FRUSTRATED Alton town councillor Gideon Cristofoli has likened the council’s workings to a Franz Kafka story.

Kafka’s fictional worlds had a nightmarishly complex, bizarre or illogical quality.

Cllr Cristofoli made the analogy after the policy and resources committee pledged £40,000 for a mountain biking pump track.

The council claimed in an earlier public consultation the cash came from renting land for a phone mast.

He said: “I raised the pump track issue and they repeated their line that the consultation was accurate. As a result I voted against the budget, which allocated £40,000 of reserves to it.

“I proposed a motion that £40,000 should be set aside for the maintenance and dredging of Kings Pond, and it was opposed. They changed the motion to a vague allocation of the funds to open spaces.

“It feels like I’m living out a Kafka play where one rule is applied to favoured projects and then the opposite to 
others.”

Committee chairman Cllr Graham Titterington said: “I can assure you that we do not debate in a Kafkaesque fashion.

“The committee thought it premature to allocate the money specifically to Kings Pond as currently we do not have a management plan for Kings Pond, costed and backed by expert opinion, detailing what actions are needed.

“The committee is certainly not anti-Kings Pond and by allocating these reserves to open spaces it nudged expenditure in that direction, but without closing off other projects that might arise with a greater urgency or which might deliver greater community benefit.

“In any event it was felt that choosing between open spaces projects was a matter for consideration at open spaces 
committee.”

Cllr Titterington said the online consultation about the pump track at Anstey Park was “to check that the public are still behind this scheme”.

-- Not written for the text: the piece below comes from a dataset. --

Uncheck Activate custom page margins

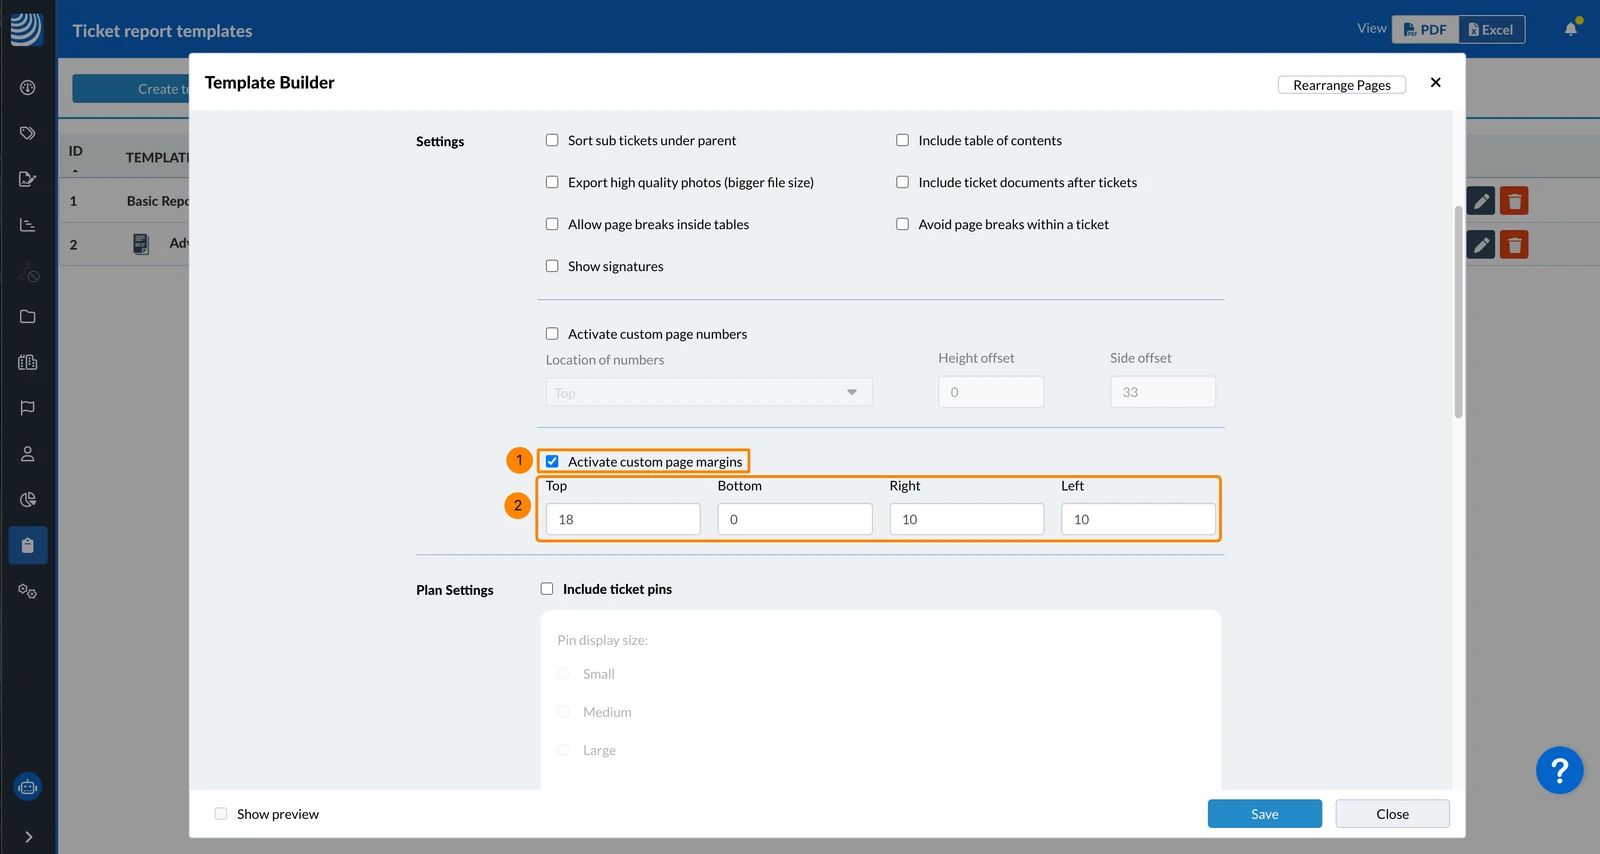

He added: “It is something that we have been discussing for a long time, I think at least a couple of years.

“It was formally included in the budget last year, which was passed by both policy and resources committee and by full council last year, but work has got delayed into the coming financial year.

“I am surprised a councillor who was on these committees at the time should withdraw his support at this late stage.”